On Mon, 11 Jun 2012, TGara wrote:
> Now, which of these do the mods consider actual errors and would be willing
> to start a however slow process of correcting, given an error listing?
I'm all for having consistent values of stroke types, but I think that has
to begin with at least a strong first draft of what the list of allowed
values for the field actually is. To my knowledge, no such list currently
exists. The closest thing we have is the "strokes.txt" file, which
doesn't match the current database, and so your description of some values
as "wrong" isn't terribly meaningful - there's nothing we could really say
would be "right." Unicode's list of strokes in the CJK Strokes range
(U+31C0 to U+31E3) seems to be the basis for what's currently in the
database, but it's not the only reasonable possibility on how to classify
strokes, and different approaches have different advantages and
disadvantages making it not trivial to choose the best one. I wrote about
this a bit in my March 12 message here about consistency rules; and my
test suite for KanjiVG could easily check for consistency of the stroke
type field at such time as there's a definition of what the correct values
are allowed to be.
Having a consistent number of points (and also a consistent pattern of
things like which points are "corner" points) per stroke type would
certainly be nice, but I don't think there's much point even starting on
that piece of the puzzle until we have a list of stroke types in the first
place.

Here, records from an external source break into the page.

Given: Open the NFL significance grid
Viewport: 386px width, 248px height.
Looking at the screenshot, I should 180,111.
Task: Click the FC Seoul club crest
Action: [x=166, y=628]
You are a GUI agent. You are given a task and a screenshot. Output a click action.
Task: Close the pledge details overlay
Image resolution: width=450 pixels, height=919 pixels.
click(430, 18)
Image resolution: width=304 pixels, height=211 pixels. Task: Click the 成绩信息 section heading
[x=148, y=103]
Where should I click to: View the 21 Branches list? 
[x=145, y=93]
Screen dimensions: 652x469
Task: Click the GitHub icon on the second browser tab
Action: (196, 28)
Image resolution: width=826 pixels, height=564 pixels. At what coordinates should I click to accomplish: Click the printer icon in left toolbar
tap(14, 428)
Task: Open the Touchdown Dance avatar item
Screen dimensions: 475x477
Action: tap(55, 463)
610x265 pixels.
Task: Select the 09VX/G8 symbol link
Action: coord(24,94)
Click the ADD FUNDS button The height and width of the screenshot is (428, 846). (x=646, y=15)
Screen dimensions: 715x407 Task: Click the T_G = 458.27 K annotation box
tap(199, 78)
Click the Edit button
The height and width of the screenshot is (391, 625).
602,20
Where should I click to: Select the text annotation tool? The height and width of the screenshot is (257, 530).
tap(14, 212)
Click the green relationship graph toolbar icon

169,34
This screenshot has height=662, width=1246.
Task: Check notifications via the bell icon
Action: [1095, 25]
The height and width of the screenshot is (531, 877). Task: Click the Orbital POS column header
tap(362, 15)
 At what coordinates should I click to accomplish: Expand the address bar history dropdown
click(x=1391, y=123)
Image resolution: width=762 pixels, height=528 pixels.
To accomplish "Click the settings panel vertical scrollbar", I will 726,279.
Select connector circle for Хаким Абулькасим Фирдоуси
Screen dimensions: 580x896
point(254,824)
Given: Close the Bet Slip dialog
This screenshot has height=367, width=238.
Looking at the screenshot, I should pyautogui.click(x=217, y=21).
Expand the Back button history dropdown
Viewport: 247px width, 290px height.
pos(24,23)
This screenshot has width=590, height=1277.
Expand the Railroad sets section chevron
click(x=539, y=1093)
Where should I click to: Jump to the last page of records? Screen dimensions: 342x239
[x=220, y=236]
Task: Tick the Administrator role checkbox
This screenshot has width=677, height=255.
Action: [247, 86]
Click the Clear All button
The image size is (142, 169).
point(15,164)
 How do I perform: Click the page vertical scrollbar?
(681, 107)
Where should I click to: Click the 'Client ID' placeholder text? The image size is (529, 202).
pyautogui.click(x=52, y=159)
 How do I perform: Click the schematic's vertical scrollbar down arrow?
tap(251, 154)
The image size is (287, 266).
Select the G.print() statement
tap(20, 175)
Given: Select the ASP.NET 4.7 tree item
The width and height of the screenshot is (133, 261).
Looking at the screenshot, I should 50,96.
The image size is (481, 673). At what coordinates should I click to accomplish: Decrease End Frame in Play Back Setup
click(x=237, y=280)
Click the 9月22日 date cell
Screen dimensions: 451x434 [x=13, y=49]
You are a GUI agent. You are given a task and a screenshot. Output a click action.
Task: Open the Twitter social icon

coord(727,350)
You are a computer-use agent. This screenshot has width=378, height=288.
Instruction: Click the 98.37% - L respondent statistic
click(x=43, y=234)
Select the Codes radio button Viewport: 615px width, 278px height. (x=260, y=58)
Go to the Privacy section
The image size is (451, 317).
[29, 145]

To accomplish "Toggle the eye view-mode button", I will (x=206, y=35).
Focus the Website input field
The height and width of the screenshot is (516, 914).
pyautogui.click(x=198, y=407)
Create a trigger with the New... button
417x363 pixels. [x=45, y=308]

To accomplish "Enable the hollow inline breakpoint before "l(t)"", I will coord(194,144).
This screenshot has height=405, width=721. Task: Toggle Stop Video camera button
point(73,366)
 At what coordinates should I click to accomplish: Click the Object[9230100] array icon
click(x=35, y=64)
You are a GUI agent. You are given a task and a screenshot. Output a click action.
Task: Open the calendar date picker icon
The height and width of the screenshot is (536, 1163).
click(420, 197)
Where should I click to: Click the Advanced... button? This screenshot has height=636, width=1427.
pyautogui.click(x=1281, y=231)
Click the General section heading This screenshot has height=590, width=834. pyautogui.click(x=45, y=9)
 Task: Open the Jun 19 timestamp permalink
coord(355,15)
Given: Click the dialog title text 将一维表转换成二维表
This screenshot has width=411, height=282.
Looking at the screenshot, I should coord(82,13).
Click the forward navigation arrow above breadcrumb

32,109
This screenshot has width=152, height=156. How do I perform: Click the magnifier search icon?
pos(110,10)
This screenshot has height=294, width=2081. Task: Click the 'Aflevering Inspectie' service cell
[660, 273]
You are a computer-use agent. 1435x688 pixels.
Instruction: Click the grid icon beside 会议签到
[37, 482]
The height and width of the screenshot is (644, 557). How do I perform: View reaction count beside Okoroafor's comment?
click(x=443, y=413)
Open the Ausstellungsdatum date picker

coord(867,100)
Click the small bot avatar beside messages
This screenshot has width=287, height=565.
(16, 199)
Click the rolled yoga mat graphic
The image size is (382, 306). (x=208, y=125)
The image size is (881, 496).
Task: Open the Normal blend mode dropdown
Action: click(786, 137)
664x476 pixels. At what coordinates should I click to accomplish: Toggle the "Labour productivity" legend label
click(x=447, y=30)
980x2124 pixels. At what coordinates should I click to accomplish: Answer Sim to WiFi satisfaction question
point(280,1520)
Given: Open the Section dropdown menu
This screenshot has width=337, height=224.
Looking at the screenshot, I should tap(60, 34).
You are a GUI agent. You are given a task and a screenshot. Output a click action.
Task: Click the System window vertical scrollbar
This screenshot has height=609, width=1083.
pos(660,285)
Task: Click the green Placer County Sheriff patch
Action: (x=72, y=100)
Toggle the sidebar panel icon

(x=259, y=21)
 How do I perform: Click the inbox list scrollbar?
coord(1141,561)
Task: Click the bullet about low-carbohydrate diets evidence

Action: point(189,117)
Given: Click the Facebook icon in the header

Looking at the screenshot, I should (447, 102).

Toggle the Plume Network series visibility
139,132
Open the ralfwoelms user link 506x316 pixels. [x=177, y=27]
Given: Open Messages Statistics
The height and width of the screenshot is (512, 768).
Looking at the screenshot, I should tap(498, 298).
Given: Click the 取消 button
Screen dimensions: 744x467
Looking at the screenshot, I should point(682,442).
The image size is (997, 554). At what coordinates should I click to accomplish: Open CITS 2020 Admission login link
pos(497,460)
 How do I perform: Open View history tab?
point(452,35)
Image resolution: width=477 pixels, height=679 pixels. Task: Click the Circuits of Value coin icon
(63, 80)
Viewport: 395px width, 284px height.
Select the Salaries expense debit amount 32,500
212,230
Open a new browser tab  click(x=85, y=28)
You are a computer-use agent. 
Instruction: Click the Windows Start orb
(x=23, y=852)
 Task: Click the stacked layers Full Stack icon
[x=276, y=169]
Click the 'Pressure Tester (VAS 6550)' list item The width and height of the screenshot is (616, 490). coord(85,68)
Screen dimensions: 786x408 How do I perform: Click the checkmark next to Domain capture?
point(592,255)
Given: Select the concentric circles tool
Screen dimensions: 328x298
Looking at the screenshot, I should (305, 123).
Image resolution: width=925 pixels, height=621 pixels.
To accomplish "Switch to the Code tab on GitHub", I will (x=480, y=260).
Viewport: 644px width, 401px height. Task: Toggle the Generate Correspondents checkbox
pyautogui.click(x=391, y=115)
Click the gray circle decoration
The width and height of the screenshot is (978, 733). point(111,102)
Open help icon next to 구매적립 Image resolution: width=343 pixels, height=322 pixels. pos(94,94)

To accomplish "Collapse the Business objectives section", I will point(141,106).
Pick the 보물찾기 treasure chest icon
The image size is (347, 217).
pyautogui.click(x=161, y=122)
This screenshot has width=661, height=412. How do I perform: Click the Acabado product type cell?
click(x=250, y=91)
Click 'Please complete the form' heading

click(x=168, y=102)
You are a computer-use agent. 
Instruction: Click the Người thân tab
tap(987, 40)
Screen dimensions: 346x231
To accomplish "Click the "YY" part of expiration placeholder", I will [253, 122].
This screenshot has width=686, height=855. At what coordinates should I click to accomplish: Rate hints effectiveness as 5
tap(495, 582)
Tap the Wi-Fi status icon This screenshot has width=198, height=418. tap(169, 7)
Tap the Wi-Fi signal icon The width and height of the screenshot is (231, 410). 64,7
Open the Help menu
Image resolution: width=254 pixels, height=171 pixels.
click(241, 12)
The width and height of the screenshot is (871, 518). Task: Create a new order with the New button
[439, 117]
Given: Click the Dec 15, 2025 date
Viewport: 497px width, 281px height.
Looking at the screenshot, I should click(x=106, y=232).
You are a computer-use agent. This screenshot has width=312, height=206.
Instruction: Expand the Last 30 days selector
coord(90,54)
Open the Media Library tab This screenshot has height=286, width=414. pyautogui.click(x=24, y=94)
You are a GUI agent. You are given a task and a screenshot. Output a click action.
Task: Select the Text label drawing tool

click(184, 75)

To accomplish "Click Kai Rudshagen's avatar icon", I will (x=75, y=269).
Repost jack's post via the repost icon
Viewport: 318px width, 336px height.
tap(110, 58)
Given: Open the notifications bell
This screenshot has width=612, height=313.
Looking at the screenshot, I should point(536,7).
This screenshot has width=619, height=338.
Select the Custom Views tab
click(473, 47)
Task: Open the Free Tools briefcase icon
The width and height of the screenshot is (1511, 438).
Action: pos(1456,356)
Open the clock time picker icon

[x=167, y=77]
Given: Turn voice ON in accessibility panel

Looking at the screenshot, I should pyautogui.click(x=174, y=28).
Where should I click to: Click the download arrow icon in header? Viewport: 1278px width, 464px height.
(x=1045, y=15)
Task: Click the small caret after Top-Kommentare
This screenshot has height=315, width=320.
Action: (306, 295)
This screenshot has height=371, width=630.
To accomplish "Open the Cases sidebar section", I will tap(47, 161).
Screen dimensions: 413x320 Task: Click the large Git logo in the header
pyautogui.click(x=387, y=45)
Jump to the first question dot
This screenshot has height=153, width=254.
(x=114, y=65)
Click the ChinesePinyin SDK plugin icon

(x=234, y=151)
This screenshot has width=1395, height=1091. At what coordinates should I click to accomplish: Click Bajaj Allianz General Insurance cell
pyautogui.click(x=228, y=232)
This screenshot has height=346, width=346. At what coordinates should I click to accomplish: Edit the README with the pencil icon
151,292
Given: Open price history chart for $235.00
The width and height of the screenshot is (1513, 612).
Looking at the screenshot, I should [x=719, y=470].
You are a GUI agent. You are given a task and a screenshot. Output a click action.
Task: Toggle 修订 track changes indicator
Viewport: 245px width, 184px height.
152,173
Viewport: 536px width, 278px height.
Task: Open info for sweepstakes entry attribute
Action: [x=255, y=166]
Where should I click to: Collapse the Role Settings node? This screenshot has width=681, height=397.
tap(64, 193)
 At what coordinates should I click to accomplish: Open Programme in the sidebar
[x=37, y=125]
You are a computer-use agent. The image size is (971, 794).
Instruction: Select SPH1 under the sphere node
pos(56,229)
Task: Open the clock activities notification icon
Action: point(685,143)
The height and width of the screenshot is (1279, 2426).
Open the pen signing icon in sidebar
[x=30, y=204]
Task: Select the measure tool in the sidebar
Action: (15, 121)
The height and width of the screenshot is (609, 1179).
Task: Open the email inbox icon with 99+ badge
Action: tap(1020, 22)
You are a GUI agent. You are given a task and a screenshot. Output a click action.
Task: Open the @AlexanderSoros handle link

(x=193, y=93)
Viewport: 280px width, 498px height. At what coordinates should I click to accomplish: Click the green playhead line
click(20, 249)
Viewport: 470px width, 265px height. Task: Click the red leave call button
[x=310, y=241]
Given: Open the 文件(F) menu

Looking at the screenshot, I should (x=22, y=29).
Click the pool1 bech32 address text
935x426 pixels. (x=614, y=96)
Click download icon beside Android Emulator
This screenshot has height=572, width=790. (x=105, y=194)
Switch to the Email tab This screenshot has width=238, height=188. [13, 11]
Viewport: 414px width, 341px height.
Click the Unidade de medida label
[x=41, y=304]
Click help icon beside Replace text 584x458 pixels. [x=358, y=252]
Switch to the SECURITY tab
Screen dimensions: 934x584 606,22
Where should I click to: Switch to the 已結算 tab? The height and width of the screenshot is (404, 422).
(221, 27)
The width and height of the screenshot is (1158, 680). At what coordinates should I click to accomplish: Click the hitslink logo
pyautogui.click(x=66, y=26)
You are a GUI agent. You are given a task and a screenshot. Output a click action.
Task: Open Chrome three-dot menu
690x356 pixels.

Once we have a list of stroke types, and choose the pattern of
control points (how many, and which ones are corners) for each stroke type,
then there's some reasonable possibility of fixing just that one thing in
an automated way by computing the standard-pattern control points that
best match the whatever-pattern curves already in the database.
--
Matthew Skala
msk...@ansuz.sooke.bc.ca People before principles.
http://ansuz.sooke.bc.ca/